Question
In the past I have been building exclusively overlay face frame cabinets, but lately I have been getting some inset door jobs. For the overlay doors I have been making all perimeter rails and stiles 1-3/4 inches and all middle stile and rails at 2-1/4 inches, so I end up with 1-1/4 inch of all of the stiles and rails exposed with my 1/2 inch overlay doors. I have used the same stile and rail width on the first few inset jobs out of habit but it seems like they are too wide proportionally with the inset doors, so now I have gone to using all 1-1/4 inch stiles and rails and it looks better. What sizes are the rest of you using? So far I haven't done any beaded frames.
Forum Responses
(Cabinetmaking Forum)
From contributor A:
I use 1-1/2" for all stiles and mid rails, regardless of frame style. For overlay jobs, the reveal between all doors/drawers is 1/2". On beaded inset, the bead amount is added to the 1-1/2" width, which is usually 3/8" with the 1/4" bead normally used.
Where we use 57 mm for a shaker door we switch to 64mm for an ogee door. Note that the top drawer is typically 15% of the overall floor to counter height. This is a percentage that works well with counters that are 36-37 or 38 inches tall. This is also the number that drives everything else. The holes for our drawer slides always situate 37 mm from the top side of the bottom face frame element. This way you can interchange Blum Tandem slides with Accuride Side Mount slides. The important thing is to develop a system for your math. Figure out what looks good then get good at reproducing that.

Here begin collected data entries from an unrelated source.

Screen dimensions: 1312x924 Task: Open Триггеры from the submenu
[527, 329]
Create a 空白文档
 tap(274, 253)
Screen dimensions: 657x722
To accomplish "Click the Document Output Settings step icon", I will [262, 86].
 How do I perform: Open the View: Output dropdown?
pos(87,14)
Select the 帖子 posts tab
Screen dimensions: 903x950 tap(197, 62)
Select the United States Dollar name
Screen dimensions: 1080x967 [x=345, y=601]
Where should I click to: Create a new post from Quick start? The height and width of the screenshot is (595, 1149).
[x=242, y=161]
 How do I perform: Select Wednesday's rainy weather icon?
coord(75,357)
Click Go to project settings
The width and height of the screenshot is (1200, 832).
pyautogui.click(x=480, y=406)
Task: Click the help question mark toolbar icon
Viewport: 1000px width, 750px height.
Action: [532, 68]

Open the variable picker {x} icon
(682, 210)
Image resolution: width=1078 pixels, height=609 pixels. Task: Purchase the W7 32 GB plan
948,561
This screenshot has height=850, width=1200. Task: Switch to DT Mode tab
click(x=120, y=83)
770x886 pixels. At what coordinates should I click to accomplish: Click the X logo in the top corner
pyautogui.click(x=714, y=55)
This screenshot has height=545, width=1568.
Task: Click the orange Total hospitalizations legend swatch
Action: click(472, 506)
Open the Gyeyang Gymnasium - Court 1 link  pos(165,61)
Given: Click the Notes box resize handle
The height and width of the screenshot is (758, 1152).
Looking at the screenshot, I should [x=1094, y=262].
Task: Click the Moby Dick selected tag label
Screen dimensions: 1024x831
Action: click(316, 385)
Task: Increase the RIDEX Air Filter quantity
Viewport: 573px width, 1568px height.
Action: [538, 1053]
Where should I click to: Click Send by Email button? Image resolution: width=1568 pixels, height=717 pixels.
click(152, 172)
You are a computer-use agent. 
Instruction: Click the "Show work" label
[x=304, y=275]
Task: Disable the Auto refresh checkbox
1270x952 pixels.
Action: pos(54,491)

Once you start doing flush inset you will discover some other advantages. Your doors and drawer face alignments only have to look good within the context of one opening at a time. This is different than making a matrix of a dozen door or drawer faces line up across a room. Beaded face frames are easiest of all because it's really hard to see an alignment problem when you juxtapose square edges to round corners. Beaded face frame cabinets also sell for more money.